• Text excerpt:
PLEASE NOTE:

This file is only checkng how the created LimeExplainer and SHAPExplainer will look in the notebook for all the 2 models ie logistic and xgboost. 

This should only be run after creating .pkl from the models using src/models/logistic_baseline.py and src/models/xgboost_model.py

In [None]:
from lime.lime_text import LimeTextExplainer
import shap
import numpy as np
from pathlib import Path

In [16]:
class LIMEExplainer:
    def __init__(self, model, class_names):
        self.model = model
        self.class_names = class_names
        self.explainer = LimeTextExplainer(class_names=class_names)
    
    def explain(self, text, num_features=10):
        def predict_proba_fn(texts):
            return self.model.predict_proba(texts)

        probs = self.model.predict_proba([text])[0]

        exp = self.explainer.explain_instance(
            text,
            predict_proba_fn,
            labels=list(np.where(probs > 0.0)[0]),
            num_features=num_features,
            num_samples=500
        )

        explanations = {}

        for class_idx in exp.local_exp:
            class_name = self.class_names[class_idx]
            explanations[class_name] = {
                "word_weights": exp.as_list(label=class_idx),
                "score": probs[class_idx]
            }

        return explanations

    
    def get_top_words(self, explanation, class_name, k=10):
        """Get top-k words for a class"""

Some records
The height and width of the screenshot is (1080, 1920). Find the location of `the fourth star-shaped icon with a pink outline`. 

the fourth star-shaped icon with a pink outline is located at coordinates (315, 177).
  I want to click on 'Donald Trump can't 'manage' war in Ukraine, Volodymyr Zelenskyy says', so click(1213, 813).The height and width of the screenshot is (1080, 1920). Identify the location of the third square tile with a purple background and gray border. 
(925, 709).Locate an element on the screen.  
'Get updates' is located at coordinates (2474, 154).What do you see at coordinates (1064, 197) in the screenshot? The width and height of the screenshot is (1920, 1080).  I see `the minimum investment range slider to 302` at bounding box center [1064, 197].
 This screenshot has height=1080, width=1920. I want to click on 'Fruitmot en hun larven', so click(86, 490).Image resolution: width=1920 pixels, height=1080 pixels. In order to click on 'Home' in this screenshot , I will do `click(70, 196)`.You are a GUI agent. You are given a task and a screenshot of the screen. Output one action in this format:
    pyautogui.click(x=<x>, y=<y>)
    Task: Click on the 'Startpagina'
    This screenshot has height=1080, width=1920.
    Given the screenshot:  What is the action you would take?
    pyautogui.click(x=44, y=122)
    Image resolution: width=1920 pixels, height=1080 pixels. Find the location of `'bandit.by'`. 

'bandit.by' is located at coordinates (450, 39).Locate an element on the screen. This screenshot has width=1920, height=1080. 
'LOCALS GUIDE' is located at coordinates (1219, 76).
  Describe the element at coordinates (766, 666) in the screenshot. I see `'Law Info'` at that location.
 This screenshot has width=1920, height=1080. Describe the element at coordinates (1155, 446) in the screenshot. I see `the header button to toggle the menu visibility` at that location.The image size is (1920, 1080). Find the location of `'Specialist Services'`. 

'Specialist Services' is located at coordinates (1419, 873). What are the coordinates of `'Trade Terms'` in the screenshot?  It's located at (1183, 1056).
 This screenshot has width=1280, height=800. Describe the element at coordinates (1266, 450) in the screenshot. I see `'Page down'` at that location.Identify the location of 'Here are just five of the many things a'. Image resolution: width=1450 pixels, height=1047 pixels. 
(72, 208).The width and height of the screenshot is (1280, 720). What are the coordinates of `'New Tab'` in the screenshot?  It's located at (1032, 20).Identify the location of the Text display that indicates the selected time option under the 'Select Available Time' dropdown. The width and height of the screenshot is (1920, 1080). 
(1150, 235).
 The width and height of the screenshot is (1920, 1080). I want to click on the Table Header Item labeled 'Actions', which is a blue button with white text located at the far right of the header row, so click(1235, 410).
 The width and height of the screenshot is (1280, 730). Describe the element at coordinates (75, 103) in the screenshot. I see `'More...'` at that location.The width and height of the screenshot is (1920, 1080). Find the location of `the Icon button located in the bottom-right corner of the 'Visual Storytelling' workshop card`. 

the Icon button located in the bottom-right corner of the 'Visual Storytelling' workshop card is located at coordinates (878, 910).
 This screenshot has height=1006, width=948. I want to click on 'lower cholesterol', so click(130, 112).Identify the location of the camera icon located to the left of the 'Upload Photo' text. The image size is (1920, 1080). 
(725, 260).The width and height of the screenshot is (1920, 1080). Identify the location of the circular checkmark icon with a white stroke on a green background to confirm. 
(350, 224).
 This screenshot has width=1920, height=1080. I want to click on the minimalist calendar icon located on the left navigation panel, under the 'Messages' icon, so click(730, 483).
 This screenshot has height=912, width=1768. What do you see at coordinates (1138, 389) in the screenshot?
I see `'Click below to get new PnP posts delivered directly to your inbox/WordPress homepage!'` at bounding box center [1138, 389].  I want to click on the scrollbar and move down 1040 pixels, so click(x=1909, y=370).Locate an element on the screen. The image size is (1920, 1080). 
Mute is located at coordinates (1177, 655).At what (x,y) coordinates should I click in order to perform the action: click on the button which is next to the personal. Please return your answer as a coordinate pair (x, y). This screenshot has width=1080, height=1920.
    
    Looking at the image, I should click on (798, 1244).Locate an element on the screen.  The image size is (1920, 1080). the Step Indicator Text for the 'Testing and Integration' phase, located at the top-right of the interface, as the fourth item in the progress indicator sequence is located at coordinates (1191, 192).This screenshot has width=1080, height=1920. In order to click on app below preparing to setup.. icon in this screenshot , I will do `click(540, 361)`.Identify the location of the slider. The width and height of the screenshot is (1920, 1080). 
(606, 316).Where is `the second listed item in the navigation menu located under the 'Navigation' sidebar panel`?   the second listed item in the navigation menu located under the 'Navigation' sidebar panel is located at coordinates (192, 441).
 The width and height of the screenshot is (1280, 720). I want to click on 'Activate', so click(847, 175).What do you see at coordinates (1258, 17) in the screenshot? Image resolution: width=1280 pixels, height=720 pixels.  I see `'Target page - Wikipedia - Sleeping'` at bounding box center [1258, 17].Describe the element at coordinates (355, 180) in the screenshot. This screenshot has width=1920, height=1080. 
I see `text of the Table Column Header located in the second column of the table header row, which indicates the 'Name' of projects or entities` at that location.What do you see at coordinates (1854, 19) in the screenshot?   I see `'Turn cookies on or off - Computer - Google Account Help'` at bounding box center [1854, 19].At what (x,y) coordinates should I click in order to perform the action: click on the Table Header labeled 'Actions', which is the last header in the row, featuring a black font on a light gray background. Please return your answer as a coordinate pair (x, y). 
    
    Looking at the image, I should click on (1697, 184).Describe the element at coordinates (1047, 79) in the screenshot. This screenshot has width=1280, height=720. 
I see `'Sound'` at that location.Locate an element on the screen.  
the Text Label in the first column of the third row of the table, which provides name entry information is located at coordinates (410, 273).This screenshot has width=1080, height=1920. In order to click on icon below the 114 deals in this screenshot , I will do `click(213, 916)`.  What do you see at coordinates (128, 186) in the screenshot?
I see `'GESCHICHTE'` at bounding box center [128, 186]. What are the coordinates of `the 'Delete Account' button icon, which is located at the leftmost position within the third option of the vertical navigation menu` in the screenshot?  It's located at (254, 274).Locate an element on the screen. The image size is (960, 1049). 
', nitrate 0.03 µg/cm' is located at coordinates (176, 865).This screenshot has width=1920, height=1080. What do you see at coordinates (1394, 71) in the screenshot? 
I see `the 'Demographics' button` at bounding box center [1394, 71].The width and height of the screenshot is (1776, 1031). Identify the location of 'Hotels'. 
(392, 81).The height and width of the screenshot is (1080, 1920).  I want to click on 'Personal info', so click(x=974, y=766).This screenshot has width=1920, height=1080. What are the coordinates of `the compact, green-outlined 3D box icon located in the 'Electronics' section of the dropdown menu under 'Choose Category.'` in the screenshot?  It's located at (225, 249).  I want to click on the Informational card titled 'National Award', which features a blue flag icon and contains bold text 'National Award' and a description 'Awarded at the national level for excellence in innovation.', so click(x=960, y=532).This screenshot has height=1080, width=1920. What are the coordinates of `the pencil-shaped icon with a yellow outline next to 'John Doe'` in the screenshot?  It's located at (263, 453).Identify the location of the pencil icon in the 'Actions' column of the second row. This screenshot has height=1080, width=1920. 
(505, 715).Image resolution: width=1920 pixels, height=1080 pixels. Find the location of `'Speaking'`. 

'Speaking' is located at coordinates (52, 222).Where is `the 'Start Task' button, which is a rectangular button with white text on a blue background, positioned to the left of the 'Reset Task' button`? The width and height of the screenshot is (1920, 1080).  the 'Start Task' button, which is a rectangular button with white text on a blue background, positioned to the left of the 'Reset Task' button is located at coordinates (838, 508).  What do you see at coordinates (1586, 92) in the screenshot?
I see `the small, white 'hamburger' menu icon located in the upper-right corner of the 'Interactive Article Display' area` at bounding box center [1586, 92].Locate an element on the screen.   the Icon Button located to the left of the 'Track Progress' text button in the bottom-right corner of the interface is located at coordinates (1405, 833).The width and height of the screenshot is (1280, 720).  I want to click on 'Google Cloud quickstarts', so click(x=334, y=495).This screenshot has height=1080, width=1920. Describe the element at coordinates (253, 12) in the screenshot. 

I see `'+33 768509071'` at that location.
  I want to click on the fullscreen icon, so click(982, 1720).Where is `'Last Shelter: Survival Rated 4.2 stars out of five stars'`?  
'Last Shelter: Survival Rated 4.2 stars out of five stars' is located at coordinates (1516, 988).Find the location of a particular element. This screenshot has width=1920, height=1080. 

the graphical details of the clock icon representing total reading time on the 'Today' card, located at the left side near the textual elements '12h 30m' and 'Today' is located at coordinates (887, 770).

• Exercise set:
A - Please reproduce the part of the notebook excerpt that begins at the words "This should only" and stops after the words "self.explainer = LimeTextExplainer(class_names=class_names)".
B - Answer these questions about the notebook excerpt, one per line:
(i) Which two models does the file check the explainers for?
(ii) What value is passed as num_samples when explain_instance is called?
(iii) What is the default value of k in get_top_words?
C - Pick up the notebook excerpt on the LIME explainer class from the point where it stops.
You won't need the rows.

• Outputs by task:
A -
This should only be run after creating .pkl from the models using src/models/logistic_baseline.py and src/models/xgboost_model.py

In [None]:
from lime.lime_text import LimeTextExplainer
import shap
import numpy as np
from pathlib import Path

In [16]:
class LIMEExplainer:
    def __init__(self, model, class_names):
        self.model = model
        self.class_names = class_names
        self.explainer = LimeTextExplainer(class_names=class_names)

B -
(i) Logistic and XGBoost.
(ii) 500.
(iii) 10.

C -
        word_weights = explanation[class_name]['word_weights']
        sorted_weights = sorted(word_weights, key=lambda x: abs(x[1]), reverse=True)
        return sorted_weights[:k]

# Usage example
if __name__ == "__main__":
    import pickle
    
    # Load model
    artifact_folder = Path(__name__).resolve().parent.parent / "results/model_artifacts"
    with open(artifact_folder / "logistic_baseline.pkl", 'rb') as f:
        model_data = pickle.load(f)
    
    # Mock model wrapper
    class ModelWrapper:
        def __init__(self, model_data):
            self.vectorizer = model_data['vectorizer']
            self.models = model_data['models']
            self.mlb = model_data['mlb']
        
        def predict_proba(self, texts):
            X_vec = self.vectorizer.transform(texts)
            probas = np.zeros((len(texts), len(self.mlb.classes_)))
            for i, class_name in enumerate(self.mlb.classes_):
                probas[:, i] = self.models[class_name].predict_proba(X_vec)[:, 1]
            return probas
    
    model = ModelWrapper(model_data)
    explainer = LIMEExplainer(model, model_data['mlb'].classes_)
    
    # Test
    test_text = "Market volatility and economic uncertainty may adversely affect our business."
    explanation = explainer.explain(test_text)
    
    print("LIME Explanation:")
    for class_name in explanation:
        print(f"\n{class_name}:")
        top_words = explainer.get_top_words(explanation, class_name, k=6)
        for word, weight in top_words:
            print(f"  {word}: {weight:.3f}")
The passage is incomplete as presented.